For Opdivo, the highest PD-L1-expressing group includes patients with expression in 10 percent or more tumor cells. The complementary PD-L1 IHC 28-8 pharmDx test's indication states that PD-L1 expression is defined as "the percentage of tumor cells exhibiting positive membrane staining at any intensity," and that a detection of PD-L1 expression "may be associated with enhanced survival from" the drug.

The FDA and drug firms advancing immunotherapies (Merck, AstraZeneca, Roche/Genentech, and BMS) have said they will compare and publish the analytical features of IHC tests they're using to stratify patients in trials, so healthcare providers can understand the differences between them.

Nuanced approach

Opdivo and Keytruda's approvals reflect growing acceptance on the part of industry that diagnostics don't necessarily restrict the market of a drug but help define it. And as research continues to reveal new ways of identifying those that respond well to immunotherapies, the FDA is also taking a more nuanced regulatory approach.

"There is still a lot to learn about the PD-1/PD-L1 pathway and its effects in lung cancer, as well as other tumor types," Richard Pazdur, director of the Office of Hematology and Oncology Products in the FDA's drug center said in a statement.

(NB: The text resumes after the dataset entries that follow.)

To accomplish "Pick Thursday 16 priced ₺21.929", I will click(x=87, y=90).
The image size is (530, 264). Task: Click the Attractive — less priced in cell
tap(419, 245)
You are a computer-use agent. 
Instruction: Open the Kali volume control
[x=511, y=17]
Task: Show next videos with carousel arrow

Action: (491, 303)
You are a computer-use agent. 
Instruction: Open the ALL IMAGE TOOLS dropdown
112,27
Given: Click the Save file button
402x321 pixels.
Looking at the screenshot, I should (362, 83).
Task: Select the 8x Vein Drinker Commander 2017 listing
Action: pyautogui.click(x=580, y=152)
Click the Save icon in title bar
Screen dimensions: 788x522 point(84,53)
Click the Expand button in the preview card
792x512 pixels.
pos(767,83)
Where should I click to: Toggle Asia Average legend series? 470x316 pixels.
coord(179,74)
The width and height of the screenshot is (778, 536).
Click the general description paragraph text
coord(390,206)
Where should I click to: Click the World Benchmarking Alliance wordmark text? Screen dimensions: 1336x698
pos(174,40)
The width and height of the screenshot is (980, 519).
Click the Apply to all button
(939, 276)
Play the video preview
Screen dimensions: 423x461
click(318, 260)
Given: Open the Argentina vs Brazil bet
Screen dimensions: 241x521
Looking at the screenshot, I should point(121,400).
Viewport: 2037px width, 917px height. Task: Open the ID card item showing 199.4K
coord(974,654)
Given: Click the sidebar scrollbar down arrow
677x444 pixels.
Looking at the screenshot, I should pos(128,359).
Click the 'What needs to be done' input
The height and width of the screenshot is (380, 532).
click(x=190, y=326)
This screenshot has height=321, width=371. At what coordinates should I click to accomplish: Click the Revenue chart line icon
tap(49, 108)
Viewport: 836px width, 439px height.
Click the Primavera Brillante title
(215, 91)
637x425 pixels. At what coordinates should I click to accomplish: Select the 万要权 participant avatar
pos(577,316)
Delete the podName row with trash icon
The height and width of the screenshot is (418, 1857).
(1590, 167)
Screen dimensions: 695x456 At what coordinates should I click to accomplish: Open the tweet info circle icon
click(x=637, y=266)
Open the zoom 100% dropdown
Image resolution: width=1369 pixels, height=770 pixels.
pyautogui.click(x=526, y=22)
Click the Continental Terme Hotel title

Based on the "indications" section of the drug label, Opdivo could be an option for any advanced NSCLC patients. Doctors would have to peruse the "clinical studies" section of the label to learn about how to define the best responder population. "The FDA provided information on survival based on tumor PD-L1 expression levels in product labeling so that health care providers and patients can be better informed on what their outcome may be based on tumor expression levels of PD-L1," Peddicord said. "BMS continues to conduct studies to explore these findings further."

Keytruda's label is more prescriptive about the intent-to-treat population, indicating it for patients whose tumors are positive for PD-L1 expression. However, the drug's indication doesn't specify the cut-off for determining PD-L1-positive tumors. That information is detailed in the "clinical studies" section of drug labeling and in the indication for the PD-L1 IHC 22C3 pharmDx test.

Still, doctors may not hold fast to the labeling language, since studies have shown that some patients with expression in less than 50 percent of tumor cells respond to the drug. It is likely, researchers wrote regarding a Keytruda study published in the New England Journal of Medicine earlier this year that "tumor PD-L1 expression alone does not accurately assess the dynamic immune microenvironment." As such, Merck is continuing to investigate Keytruda.

"As a condition of the approval, the sponsor has ongoing randomized studies in lung cancer to confirm that the patients with the highest PD-L1 expression will have long-term benefit, including testing whether Keytruda can delay disease progression or prolong survival in these patients," Peddicord said. "They are also testing whether patients with tumors with lower expression also have delayed disease progression and longer survival when taking Keytruda."